## WHAT IS BEING ASKED:
Lay out every line of the records below as a Markdown table with the columns Row and Line, numbering each row and omitting blank lines.

## ENTRIES:
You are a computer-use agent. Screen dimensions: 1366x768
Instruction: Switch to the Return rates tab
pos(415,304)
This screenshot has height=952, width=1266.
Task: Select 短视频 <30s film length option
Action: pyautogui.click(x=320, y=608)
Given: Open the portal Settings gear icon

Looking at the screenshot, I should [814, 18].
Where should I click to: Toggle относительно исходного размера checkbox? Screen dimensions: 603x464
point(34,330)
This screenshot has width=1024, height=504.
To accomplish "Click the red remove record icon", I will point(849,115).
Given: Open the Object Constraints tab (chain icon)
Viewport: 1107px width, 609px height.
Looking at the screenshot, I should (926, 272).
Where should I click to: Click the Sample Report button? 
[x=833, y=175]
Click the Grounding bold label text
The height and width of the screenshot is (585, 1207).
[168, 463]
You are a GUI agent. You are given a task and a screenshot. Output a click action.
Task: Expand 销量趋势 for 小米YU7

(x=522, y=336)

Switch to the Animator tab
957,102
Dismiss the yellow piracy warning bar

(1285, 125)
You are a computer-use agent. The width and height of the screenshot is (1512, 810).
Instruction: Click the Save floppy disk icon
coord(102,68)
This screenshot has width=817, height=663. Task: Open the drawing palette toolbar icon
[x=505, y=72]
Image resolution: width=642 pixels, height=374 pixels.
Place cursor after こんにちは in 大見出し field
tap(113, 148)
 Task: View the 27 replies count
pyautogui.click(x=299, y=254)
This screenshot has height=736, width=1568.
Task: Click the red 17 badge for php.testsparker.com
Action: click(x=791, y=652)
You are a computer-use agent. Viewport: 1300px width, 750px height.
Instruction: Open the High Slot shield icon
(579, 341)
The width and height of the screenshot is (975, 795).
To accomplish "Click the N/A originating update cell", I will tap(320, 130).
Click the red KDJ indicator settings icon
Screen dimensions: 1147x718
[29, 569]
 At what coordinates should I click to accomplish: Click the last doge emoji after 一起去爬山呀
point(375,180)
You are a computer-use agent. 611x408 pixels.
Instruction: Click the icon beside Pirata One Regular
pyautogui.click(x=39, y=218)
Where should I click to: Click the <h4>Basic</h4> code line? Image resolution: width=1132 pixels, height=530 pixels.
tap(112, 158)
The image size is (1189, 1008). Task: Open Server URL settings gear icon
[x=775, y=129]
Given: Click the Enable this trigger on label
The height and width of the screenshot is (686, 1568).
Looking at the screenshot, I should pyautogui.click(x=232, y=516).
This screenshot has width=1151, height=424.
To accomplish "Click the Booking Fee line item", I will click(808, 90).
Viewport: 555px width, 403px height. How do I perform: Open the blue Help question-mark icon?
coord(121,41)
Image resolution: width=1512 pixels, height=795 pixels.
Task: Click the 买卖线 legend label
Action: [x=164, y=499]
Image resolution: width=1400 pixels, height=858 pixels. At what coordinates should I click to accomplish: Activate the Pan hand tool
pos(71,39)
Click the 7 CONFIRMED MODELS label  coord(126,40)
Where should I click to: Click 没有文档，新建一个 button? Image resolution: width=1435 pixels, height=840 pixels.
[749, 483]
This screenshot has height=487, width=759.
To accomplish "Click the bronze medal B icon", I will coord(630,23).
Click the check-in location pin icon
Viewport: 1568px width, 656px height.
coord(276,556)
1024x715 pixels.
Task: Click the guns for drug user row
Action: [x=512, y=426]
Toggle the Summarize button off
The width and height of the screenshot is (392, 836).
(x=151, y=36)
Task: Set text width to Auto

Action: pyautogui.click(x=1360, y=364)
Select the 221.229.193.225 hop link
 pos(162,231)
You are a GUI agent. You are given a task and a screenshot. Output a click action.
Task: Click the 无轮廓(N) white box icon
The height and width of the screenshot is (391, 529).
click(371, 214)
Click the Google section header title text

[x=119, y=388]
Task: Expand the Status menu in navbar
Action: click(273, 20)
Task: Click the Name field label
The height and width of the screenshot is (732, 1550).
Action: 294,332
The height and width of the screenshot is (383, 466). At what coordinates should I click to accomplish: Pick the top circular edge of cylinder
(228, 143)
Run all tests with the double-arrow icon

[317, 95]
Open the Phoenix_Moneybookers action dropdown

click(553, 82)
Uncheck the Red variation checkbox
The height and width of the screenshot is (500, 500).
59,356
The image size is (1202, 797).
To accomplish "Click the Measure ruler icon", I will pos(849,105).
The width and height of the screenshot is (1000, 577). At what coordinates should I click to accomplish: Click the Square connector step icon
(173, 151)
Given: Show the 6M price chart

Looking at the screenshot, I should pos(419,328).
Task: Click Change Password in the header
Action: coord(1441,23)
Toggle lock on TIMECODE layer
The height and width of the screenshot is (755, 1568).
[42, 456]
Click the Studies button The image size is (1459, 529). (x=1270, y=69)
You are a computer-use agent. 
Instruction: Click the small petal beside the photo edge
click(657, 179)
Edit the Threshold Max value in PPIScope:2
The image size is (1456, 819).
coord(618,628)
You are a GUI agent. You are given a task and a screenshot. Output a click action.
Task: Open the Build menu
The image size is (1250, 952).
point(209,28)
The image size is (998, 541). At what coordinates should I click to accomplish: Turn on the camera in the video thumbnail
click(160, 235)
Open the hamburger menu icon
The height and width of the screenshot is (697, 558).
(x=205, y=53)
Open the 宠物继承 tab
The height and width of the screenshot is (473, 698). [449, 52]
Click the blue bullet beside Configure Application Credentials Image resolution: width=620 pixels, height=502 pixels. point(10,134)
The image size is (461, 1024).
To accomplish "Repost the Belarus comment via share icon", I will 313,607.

## FULL ANSWER:
| Row | Line |
|---|---|
| 1 | You are a computer-use agent. Screen dimensions: 1366x768 |
| 2 | Instruction: Switch to the Return rates tab |
| 3 | pos(415,304) |
| 4 | This screenshot has height=952, width=1266. |
| 5 | Task: Select 短视频 <30s film length option |
| 6 | Action: pyautogui.click(x=320, y=608) |
| 7 | Given: Open the portal Settings gear icon |
| 8 | Looking at the screenshot, I should [814, 18]. |
| 9 | Where should I click to: Toggle относительно исходного размера checkbox? Screen dimensions: 603x464 |
| 10 | point(34,330) |
| 11 | This screenshot has width=1024, height=504. |
| 12 | To accomplish "Click the red remove record icon", I will point(849,115). |
| 13 | Given: Open the Object Constraints tab (chain icon) |
| 14 | Viewport: 1107px width, 609px height. |
| 15 | Looking at the screenshot, I should (926, 272). |
| 16 | Where should I click to: Click the Sample Report button?  |
| 17 | [x=833, y=175] |
| 18 | Click the Grounding bold label text |
| 19 | The height and width of the screenshot is (585, 1207). |
| 20 | [168, 463] |
| 21 | You are a GUI agent. You are given a task and a screenshot. Output a click action. |
| 22 | Task: Expand 销量趋势 for 小米YU7 |
| 23 | (x=522, y=336) |
| 24 | Switch to the Animator tab |
| 25 | 957,102 |
| 26 | Dismiss the yellow piracy warning bar |
| 27 | (1285, 125) |
| 28 | You are a computer-use agent. The width and height of the screenshot is (1512, 810). |
| 29 | Instruction: Click the Save floppy disk icon |
| 30 | coord(102,68) |
| 31 | This screenshot has width=817, height=663. Task: Open the drawing palette toolbar icon |
| 32 | [x=505, y=72] |
| 33 | Image resolution: width=642 pixels, height=374 pixels. |
| 34 | Place cursor after こんにちは in 大見出し field |
| 35 | tap(113, 148) |
| 36 |  Task: View the 27 replies count |
| 37 | pyautogui.click(x=299, y=254) |
| 38 | This screenshot has height=736, width=1568. |
| 39 | Task: Click the red 17 badge for php.testsparker.com |
| 40 | Action: click(x=791, y=652) |
| 41 | You are a computer-use agent. Viewport: 1300px width, 750px height. |
| 42 | Instruction: Open the High Slot shield icon |
| 43 | (579, 341) |
| 44 | The width and height of the screenshot is (975, 795). |
| 45 | To accomplish "Click the N/A originating update cell", I will tap(320, 130). |
| 46 | Click the red KDJ indicator settings icon |
| 47 | Screen dimensions: 1147x718 |
| 48 | [29, 569] |
| 49 |  At what coordinates should I click to accomplish: Click the last doge emoji after 一起去爬山呀 |
| 50 | point(375,180) |
| 51 | You are a computer-use agent. 611x408 pixels. |
| 52 | Instruction: Click the icon beside Pirata One Regular |
| 53 | pyautogui.click(x=39, y=218) |
| 54 | Where should I click to: Click the <h4>Basic</h4> code line? Image resolution: width=1132 pixels, height=530 pixels. |
| 55 | tap(112, 158) |
| 56 | The image size is (1189, 1008). Task: Open Server URL settings gear icon |
| 57 | [x=775, y=129] |
| 58 | Given: Click the Enable this trigger on label |
| 59 | The height and width of the screenshot is (686, 1568). |
| 60 | Looking at the screenshot, I should pyautogui.click(x=232, y=516). |
| 61 | This screenshot has width=1151, height=424. |
| 62 | To accomplish "Click the Booking Fee line item", I will click(808, 90). |
| 63 | Viewport: 555px width, 403px height. How do I perform: Open the blue Help question-mark icon? |
| 64 | coord(121,41) |
| 65 | Image resolution: width=1512 pixels, height=795 pixels. |
| 66 | Task: Click the 买卖线 legend label |
| 67 | Action: [x=164, y=499] |
| 68 | Image resolution: width=1400 pixels, height=858 pixels. At what coordinates should I click to accomplish: Activate the Pan hand tool |
| 69 | pos(71,39) |
| 70 | Click the 7 CONFIRMED MODELS label  coord(126,40) |
| 71 | Where should I click to: Click 没有文档，新建一个 button? Image resolution: width=1435 pixels, height=840 pixels. |
| 72 | [749, 483] |
| 73 | This screenshot has height=487, width=759. |
| 74 | To accomplish "Click the bronze medal B icon", I will coord(630,23). |
| 75 | Click the check-in location pin icon |
| 76 | Viewport: 1568px width, 656px height. |
| 77 | coord(276,556) |
| 78 | 1024x715 pixels. |
| 79 | Task: Click the guns for drug user row |
| 80 | Action: [x=512, y=426] |
| 81 | Toggle the Summarize button off |
| 82 | The width and height of the screenshot is (392, 836). |
| 83 | (x=151, y=36) |
| 84 | Task: Set text width to Auto |
| 85 | Action: pyautogui.click(x=1360, y=364) |
| 86 | Select the 221.229.193.225 hop link |
| 87 |  pos(162,231) |
| 88 | You are a GUI agent. You are given a task and a screenshot. Output a click action. |
| 89 | Task: Click the 无轮廓(N) white box icon |
| 90 | The height and width of the screenshot is (391, 529). |
| 91 | click(371, 214) |
| 92 | Click the Google section header title text |
| 93 | [x=119, y=388] |
| 94 | Task: Expand the Status menu in navbar |
| 95 | Action: click(273, 20) |
| 96 | Task: Click the Name field label |
| 97 | The height and width of the screenshot is (732, 1550). |
| 98 | Action: 294,332 |
| 99 | The height and width of the screenshot is (383, 466). At what coordinates should I click to accomplish: Pick the top circular edge of cylinder |
| 100 | (228, 143) |
| 101 | Run all tests with the double-arrow icon |
| 102 | [317, 95] |
| 103 | Open the Phoenix_Moneybookers action dropdown |
| 104 | click(553, 82) |
| 105 | Uncheck the Red variation checkbox |
| 106 | The height and width of the screenshot is (500, 500). |
| 107 | 59,356 |
| 108 | The image size is (1202, 797). |
| 109 | To accomplish "Click the Measure ruler icon", I will pos(849,105). |
| 110 | The width and height of the screenshot is (1000, 577). At what coordinates should I click to accomplish: Click the Square connector step icon |
| 111 | (173, 151) |
| 112 | Given: Show the 6M price chart |
| 113 | Looking at the screenshot, I should pos(419,328). |
| 114 | Task: Click Change Password in the header |
| 115 | Action: coord(1441,23) |
| 116 | Toggle lock on TIMECODE layer |
| 117 | The height and width of the screenshot is (755, 1568). |
| 118 | [42, 456] |
| 119 | Click the Studies button The image size is (1459, 529). (x=1270, y=69) |
| 120 | You are a computer-use agent.  |
| 121 | Instruction: Click the small petal beside the photo edge |
| 122 | click(657, 179) |
| 123 | Edit the Threshold Max value in PPIScope:2 |
| 124 | The image size is (1456, 819). |
| 125 | coord(618,628) |
| 126 | You are a GUI agent. You are given a task and a screenshot. Output a click action. |
| 127 | Task: Open the Build menu |
| 128 | The image size is (1250, 952). |
| 129 | point(209,28) |
| 130 | The image size is (998, 541). At what coordinates should I click to accomplish: Turn on the camera in the video thumbnail |
| 131 | click(160, 235) |
| 132 | Open the hamburger menu icon |
| 133 | The height and width of the screenshot is (697, 558). |
| 134 | (x=205, y=53) |
| 135 | Open the 宠物继承 tab |
| 136 | The height and width of the screenshot is (473, 698). [449, 52] |
| 137 | Click the blue bullet beside Configure Application Credentials Image resolution: width=620 pixels, height=502 pixels. point(10,134) |
| 138 | The image size is (461, 1024). |
| 139 | To accomplish "Repost the Belarus comment via share icon", I will 313,607. |